O’DONNELL: There is no lobbying interest against the death penalty. You could be a member of Congress for 40 years and never have one visit from a person lobbying against the death penalty. On the other hand, a vast lobby and a vast voter population have a strong interest in preserving all reproductive rights as they exist now and advancing some of them. It’s why abortion remains an issue for Democrats as it is for Republicans.
PLAYBOY: Will a stalemate remain when it comes to gun control?
O’DONNELL: Democrats have been silenced on gun control and ammunition control. By the way, at this time they should be taking on ammunition control, which is more important than gun control.
PLAYBOY: What’s the difference? If you have a car, you need gas. If you have a gun, you need ammunition. They go hand in hand.
O’DONNELL: If you want to reduce air pollution in this country, you don’t have to limit the production of automobiles; you have to limit the production of gasoline. There are a couple hundred million guns out there right now that you’ll never get back, but they all need bullets. Ammunition doesn’t last forever; guns do. I don’t care if you have a gun. How much ammunition do you have, and how long is it going to last? Gunpowder deteriorates over time. If I can control your flow of ammunition, those bullets you have now, those 200 bullets, 10 years from now, you’re going to have none. The shooter in Tucson killed as many people as he did because we allow high-capacity magazines. It used to be that you had to reload after 10 rounds. Not now. Republicans, without a whimper from the Democrats, allowed the ban on those high-capacity magazines to expire. It’s not something they’ll take on. Nor will Obama.
PLAYBOY: You were a writer on The West Wing. How close to the real thing is The West Wing’s depiction of the Oval Office?

******

• _USING THE INFORMATION_:
1. Answer these questions from the interview.
(a) For how many years could a member of Congress serve without a visit from anyone lobbying against the death penalty?
(b) What does O'Donnell say Democrats should be taking on that is more important than gun control?
(c) After how many rounds did a shooter once have to reload?
2. Reproduce the interview passage from "O’DONNELL: There is" to "hand in hand.".

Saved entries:

******

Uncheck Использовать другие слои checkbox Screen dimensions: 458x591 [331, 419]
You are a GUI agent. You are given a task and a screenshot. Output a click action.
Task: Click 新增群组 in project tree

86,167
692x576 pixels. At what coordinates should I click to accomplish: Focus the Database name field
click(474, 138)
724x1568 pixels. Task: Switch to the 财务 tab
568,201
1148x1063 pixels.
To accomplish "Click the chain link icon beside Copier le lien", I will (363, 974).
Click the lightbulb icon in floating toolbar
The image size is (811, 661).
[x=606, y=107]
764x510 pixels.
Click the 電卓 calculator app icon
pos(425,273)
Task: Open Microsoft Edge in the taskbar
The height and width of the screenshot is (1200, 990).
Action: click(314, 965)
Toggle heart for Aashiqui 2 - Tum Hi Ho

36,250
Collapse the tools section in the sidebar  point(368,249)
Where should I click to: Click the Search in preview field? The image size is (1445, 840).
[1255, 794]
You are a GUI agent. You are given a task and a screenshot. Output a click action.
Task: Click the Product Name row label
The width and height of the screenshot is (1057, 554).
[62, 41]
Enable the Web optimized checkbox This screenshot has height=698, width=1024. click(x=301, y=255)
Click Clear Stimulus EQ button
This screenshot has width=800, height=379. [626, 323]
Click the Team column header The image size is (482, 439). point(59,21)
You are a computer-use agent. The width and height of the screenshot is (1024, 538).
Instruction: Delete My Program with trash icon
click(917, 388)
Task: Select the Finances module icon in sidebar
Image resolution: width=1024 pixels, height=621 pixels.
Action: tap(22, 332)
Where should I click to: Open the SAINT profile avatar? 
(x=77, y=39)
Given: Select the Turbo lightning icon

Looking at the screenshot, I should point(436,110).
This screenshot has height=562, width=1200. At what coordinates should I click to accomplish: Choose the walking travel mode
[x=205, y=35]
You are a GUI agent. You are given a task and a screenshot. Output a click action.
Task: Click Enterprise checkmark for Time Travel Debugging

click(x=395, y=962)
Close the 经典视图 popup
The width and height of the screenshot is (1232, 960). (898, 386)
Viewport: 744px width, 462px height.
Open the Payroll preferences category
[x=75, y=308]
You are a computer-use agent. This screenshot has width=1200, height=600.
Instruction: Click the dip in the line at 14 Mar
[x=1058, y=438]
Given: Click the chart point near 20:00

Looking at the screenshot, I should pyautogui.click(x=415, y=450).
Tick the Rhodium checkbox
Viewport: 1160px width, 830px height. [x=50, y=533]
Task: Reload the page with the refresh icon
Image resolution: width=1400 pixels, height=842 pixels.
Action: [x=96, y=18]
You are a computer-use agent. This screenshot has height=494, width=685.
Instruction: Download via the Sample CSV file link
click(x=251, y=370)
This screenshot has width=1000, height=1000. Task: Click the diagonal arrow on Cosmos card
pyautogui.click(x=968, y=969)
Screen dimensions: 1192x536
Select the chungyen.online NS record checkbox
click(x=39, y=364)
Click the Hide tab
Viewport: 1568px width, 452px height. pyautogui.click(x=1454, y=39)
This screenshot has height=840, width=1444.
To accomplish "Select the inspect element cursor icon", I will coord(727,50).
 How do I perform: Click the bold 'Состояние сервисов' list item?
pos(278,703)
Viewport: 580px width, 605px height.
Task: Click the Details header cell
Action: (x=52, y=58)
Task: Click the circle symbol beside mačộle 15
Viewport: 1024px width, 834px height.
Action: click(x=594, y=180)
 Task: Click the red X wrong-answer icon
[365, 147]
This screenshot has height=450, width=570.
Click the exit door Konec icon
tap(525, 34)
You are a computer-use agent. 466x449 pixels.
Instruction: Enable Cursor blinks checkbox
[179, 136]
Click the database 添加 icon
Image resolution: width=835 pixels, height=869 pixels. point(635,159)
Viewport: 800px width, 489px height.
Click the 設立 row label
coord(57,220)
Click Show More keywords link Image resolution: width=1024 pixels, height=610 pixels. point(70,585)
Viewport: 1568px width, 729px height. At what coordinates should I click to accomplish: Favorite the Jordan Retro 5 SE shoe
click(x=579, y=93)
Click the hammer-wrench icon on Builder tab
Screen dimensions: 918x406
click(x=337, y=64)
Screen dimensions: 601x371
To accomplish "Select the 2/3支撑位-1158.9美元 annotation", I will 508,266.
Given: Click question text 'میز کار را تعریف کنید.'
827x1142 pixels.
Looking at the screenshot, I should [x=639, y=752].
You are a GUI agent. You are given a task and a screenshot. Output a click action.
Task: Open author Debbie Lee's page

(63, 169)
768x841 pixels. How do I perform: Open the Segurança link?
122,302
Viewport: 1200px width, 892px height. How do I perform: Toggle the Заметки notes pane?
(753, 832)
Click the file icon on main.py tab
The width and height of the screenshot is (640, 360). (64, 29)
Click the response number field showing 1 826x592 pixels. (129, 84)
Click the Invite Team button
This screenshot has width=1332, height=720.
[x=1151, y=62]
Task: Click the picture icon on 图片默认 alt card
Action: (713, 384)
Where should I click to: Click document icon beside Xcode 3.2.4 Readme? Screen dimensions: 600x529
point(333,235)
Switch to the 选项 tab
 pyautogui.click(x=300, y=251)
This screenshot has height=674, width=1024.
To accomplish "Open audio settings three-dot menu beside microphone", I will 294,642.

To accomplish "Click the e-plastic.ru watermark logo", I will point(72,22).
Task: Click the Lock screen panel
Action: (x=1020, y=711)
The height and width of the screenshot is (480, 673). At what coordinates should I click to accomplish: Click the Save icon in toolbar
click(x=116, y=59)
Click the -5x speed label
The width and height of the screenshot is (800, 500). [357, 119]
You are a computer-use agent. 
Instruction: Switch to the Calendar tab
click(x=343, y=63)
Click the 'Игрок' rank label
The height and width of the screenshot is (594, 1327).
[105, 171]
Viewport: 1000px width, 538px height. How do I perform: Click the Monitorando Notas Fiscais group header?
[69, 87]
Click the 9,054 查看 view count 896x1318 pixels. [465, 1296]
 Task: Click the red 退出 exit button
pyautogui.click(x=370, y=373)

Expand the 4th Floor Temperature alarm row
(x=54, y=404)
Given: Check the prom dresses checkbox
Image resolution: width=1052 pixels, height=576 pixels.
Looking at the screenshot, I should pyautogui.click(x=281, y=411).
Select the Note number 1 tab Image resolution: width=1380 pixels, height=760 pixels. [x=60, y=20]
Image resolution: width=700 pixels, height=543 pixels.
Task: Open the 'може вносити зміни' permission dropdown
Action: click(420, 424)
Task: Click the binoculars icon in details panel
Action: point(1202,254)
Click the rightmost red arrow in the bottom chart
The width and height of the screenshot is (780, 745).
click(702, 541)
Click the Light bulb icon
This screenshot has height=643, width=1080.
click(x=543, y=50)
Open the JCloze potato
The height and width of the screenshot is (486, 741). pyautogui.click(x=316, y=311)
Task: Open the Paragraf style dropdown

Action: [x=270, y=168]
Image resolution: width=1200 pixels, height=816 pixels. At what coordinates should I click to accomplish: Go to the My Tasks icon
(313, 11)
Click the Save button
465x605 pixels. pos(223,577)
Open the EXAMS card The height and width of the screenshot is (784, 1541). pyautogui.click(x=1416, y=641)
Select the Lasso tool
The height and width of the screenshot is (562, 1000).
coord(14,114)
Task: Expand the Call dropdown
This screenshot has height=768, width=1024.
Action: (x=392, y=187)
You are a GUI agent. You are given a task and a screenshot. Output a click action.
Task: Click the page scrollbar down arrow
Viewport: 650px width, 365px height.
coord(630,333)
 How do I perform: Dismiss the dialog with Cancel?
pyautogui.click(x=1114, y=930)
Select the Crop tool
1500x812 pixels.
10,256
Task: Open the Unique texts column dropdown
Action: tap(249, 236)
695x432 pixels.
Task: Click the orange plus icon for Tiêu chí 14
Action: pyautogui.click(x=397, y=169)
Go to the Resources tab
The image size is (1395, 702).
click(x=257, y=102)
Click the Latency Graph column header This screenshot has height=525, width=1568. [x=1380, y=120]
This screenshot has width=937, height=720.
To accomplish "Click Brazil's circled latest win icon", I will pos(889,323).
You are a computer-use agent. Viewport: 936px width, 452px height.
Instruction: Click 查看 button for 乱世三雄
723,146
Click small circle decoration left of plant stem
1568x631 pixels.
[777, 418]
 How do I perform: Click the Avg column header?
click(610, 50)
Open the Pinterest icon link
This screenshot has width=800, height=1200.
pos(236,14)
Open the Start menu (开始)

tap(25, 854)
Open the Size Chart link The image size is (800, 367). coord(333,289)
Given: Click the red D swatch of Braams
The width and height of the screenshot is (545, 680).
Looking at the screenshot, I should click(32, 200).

******

• _SOLVED PROBLEMS_:
1.
(a) 40 years
(b) Ammunition control
(c) 10 rounds

2.
O’DONNELL: There is no lobbying interest against the death penalty. You could be a member of Congress for 40 years and never have one visit from a person lobbying against the death penalty. On the other hand, a vast lobby and a vast voter population have a strong interest in preserving all reproductive rights as they exist now and advancing some of them. It’s why abortion remains an issue for Democrats as it is for Republicans.
PLAYBOY: Will a stalemate remain when it comes to gun control?
O’DONNELL: Democrats have been silenced on gun control and ammunition control. By the way, at this time they should be taking on ammunition control, which is more important than gun control.
PLAYBOY: What’s the difference? If you have a car, you need gas. If you have a gun, you need ammunition. They go hand in hand.